▶ [INSTRUCTION] Please copy out every one of the records below word for word, keeping each line in its original order.

▶ [MATERIALS PROVIDED]

▶

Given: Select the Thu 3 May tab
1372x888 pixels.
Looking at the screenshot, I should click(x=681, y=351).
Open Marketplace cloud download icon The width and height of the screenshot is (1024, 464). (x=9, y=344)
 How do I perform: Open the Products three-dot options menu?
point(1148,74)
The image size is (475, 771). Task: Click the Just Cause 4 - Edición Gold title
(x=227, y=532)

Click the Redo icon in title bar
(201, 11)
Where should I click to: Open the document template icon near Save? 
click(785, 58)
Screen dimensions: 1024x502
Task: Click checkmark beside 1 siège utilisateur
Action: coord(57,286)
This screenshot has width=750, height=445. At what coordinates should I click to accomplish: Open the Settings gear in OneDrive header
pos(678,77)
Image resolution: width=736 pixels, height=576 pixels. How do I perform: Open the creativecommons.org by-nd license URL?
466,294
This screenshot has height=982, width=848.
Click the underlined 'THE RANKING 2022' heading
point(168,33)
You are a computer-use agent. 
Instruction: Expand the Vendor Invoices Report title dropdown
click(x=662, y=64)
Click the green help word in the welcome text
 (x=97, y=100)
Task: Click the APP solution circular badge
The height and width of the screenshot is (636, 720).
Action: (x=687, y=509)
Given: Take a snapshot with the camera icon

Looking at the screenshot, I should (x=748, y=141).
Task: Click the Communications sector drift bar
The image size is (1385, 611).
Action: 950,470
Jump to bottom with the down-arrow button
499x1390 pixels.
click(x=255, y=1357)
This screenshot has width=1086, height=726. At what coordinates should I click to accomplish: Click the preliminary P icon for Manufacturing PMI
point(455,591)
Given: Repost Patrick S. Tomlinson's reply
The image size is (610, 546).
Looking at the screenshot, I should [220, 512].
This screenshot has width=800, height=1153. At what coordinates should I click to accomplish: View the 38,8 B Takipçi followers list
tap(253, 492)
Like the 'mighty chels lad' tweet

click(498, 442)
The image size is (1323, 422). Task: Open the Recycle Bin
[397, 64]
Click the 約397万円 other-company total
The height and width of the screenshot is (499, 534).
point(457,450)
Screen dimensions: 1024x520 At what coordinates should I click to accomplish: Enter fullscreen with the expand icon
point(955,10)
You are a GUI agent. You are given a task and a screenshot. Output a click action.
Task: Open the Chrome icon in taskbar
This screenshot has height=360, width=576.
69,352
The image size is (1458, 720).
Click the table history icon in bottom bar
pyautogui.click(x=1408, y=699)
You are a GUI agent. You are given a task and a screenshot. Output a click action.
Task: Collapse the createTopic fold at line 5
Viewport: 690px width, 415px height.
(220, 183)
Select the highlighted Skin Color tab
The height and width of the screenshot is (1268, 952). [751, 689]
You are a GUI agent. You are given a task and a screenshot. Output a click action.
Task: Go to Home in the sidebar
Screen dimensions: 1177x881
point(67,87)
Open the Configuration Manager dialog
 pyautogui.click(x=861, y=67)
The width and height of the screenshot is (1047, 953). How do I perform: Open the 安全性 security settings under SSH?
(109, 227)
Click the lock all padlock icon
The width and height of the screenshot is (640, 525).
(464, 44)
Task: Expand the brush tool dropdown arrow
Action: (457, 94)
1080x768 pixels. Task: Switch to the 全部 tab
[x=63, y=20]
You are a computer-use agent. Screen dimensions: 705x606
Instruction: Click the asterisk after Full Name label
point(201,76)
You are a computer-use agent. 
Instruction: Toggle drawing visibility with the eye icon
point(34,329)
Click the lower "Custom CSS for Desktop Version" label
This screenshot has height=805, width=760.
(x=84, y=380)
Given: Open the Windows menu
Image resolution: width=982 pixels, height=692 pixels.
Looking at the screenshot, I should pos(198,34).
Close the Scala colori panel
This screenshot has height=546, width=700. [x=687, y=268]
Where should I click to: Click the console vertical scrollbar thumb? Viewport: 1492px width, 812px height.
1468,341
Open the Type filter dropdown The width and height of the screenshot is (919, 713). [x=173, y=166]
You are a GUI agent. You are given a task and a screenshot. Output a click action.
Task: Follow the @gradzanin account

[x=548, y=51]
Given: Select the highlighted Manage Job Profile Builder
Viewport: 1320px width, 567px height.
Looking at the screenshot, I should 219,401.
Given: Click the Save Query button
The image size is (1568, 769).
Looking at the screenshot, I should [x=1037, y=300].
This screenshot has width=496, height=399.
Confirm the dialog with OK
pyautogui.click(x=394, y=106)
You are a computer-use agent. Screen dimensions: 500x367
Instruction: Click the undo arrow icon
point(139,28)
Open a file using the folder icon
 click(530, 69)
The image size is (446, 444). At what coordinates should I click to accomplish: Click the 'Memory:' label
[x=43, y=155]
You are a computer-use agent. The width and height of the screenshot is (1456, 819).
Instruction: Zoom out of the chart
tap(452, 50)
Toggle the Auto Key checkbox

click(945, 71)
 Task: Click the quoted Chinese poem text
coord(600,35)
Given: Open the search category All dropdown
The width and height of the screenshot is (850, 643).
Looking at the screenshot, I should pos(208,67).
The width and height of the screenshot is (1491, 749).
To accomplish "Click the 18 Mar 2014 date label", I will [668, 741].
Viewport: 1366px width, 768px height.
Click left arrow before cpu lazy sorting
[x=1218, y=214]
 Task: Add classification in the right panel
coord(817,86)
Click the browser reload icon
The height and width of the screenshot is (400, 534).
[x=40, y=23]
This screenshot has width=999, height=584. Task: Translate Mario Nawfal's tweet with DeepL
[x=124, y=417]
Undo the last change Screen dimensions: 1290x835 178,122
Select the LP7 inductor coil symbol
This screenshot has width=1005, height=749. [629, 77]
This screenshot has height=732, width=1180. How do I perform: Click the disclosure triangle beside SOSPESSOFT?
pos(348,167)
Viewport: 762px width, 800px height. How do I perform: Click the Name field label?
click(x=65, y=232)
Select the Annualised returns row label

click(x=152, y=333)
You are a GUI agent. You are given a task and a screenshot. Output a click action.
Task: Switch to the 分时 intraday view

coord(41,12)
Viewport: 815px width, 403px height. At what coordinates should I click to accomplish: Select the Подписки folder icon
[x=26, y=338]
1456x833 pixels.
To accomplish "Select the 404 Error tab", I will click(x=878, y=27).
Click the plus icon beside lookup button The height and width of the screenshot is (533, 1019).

◀

▶ [TASK ANSWER]
Given: Select the Thu 3 May tab
1372x888 pixels.
Looking at the screenshot, I should click(x=681, y=351).
Open Marketplace cloud download icon The width and height of the screenshot is (1024, 464). (x=9, y=344)
 How do I perform: Open the Products three-dot options menu?
point(1148,74)
The image size is (475, 771). Task: Click the Just Cause 4 - Edición Gold title
(x=227, y=532)

Click the Redo icon in title bar
(201, 11)
Where should I click to: Open the document template icon near Save? 
click(785, 58)
Screen dimensions: 1024x502
Task: Click checkmark beside 1 siège utilisateur
Action: coord(57,286)
This screenshot has width=750, height=445. At what coordinates should I click to accomplish: Open the Settings gear in OneDrive header
pos(678,77)
Image resolution: width=736 pixels, height=576 pixels. How do I perform: Open the creativecommons.org by-nd license URL?
466,294
This screenshot has height=982, width=848.
Click the underlined 'THE RANKING 2022' heading
point(168,33)
You are a computer-use agent. 
Instruction: Expand the Vendor Invoices Report title dropdown
click(x=662, y=64)
Click the green help word in the welcome text
 (x=97, y=100)
Task: Click the APP solution circular badge
The height and width of the screenshot is (636, 720).
Action: (x=687, y=509)
Given: Take a snapshot with the camera icon

Looking at the screenshot, I should (x=748, y=141).
Task: Click the Communications sector drift bar
The image size is (1385, 611).
Action: 950,470
Jump to bottom with the down-arrow button
499x1390 pixels.
click(x=255, y=1357)
This screenshot has width=1086, height=726. At what coordinates should I click to accomplish: Click the preliminary P icon for Manufacturing PMI
point(455,591)
Given: Repost Patrick S. Tomlinson's reply
The image size is (610, 546).
Looking at the screenshot, I should [220, 512].
This screenshot has width=800, height=1153. At what coordinates should I click to accomplish: View the 38,8 B Takipçi followers list
tap(253, 492)
Like the 'mighty chels lad' tweet

click(498, 442)
The image size is (1323, 422). Task: Open the Recycle Bin
[397, 64]
Click the 約397万円 other-company total
The height and width of the screenshot is (499, 534).
point(457,450)
Screen dimensions: 1024x520 At what coordinates should I click to accomplish: Enter fullscreen with the expand icon
point(955,10)
You are a GUI agent. You are given a task and a screenshot. Output a click action.
Task: Open the Chrome icon in taskbar
This screenshot has height=360, width=576.
69,352
The image size is (1458, 720).
Click the table history icon in bottom bar
pyautogui.click(x=1408, y=699)
You are a GUI agent. You are given a task and a screenshot. Output a click action.
Task: Collapse the createTopic fold at line 5
Viewport: 690px width, 415px height.
(220, 183)
Select the highlighted Skin Color tab
The height and width of the screenshot is (1268, 952). [751, 689]
You are a GUI agent. You are given a task and a screenshot. Output a click action.
Task: Go to Home in the sidebar
Screen dimensions: 1177x881
point(67,87)
Open the Configuration Manager dialog
 pyautogui.click(x=861, y=67)
The width and height of the screenshot is (1047, 953). How do I perform: Open the 安全性 security settings under SSH?
(109, 227)
Click the lock all padlock icon
The width and height of the screenshot is (640, 525).
(464, 44)
Task: Expand the brush tool dropdown arrow
Action: (457, 94)
1080x768 pixels. Task: Switch to the 全部 tab
[x=63, y=20]
You are a computer-use agent. Screen dimensions: 705x606
Instruction: Click the asterisk after Full Name label
point(201,76)
You are a computer-use agent. 
Instruction: Toggle drawing visibility with the eye icon
point(34,329)
Click the lower "Custom CSS for Desktop Version" label
This screenshot has height=805, width=760.
(x=84, y=380)
Given: Open the Windows menu
Image resolution: width=982 pixels, height=692 pixels.
Looking at the screenshot, I should pos(198,34).
Close the Scala colori panel
This screenshot has height=546, width=700. [x=687, y=268]
Where should I click to: Click the console vertical scrollbar thumb? Viewport: 1492px width, 812px height.
1468,341
Open the Type filter dropdown The width and height of the screenshot is (919, 713). [x=173, y=166]
You are a GUI agent. You are given a task and a screenshot. Output a click action.
Task: Follow the @gradzanin account

[x=548, y=51]
Given: Select the highlighted Manage Job Profile Builder
Viewport: 1320px width, 567px height.
Looking at the screenshot, I should 219,401.
Given: Click the Save Query button
The image size is (1568, 769).
Looking at the screenshot, I should [x=1037, y=300].
This screenshot has width=496, height=399.
Confirm the dialog with OK
pyautogui.click(x=394, y=106)
You are a computer-use agent. Screen dimensions: 500x367
Instruction: Click the undo arrow icon
point(139,28)
Open a file using the folder icon
 click(530, 69)
The image size is (446, 444). At what coordinates should I click to accomplish: Click the 'Memory:' label
[x=43, y=155]
You are a computer-use agent. The width and height of the screenshot is (1456, 819).
Instruction: Zoom out of the chart
tap(452, 50)
Toggle the Auto Key checkbox

click(945, 71)
 Task: Click the quoted Chinese poem text
coord(600,35)
Given: Open the search category All dropdown
The width and height of the screenshot is (850, 643).
Looking at the screenshot, I should pos(208,67).
The width and height of the screenshot is (1491, 749).
To accomplish "Click the 18 Mar 2014 date label", I will [668, 741].
Viewport: 1366px width, 768px height.
Click left arrow before cpu lazy sorting
[x=1218, y=214]
 Task: Add classification in the right panel
coord(817,86)
Click the browser reload icon
The height and width of the screenshot is (400, 534).
[x=40, y=23]
This screenshot has width=999, height=584. Task: Translate Mario Nawfal's tweet with DeepL
[x=124, y=417]
Undo the last change Screen dimensions: 1290x835 178,122
Select the LP7 inductor coil symbol
This screenshot has width=1005, height=749. [629, 77]
This screenshot has height=732, width=1180. How do I perform: Click the disclosure triangle beside SOSPESSOFT?
pos(348,167)
Viewport: 762px width, 800px height. How do I perform: Click the Name field label?
click(x=65, y=232)
Select the Annualised returns row label

click(x=152, y=333)
You are a GUI agent. You are given a task and a screenshot. Output a click action.
Task: Switch to the 分时 intraday view

coord(41,12)
Viewport: 815px width, 403px height. At what coordinates should I click to accomplish: Select the Подписки folder icon
[x=26, y=338]
1456x833 pixels.
To accomplish "Select the 404 Error tab", I will click(x=878, y=27).
Click the plus icon beside lookup button The height and width of the screenshot is (533, 1019).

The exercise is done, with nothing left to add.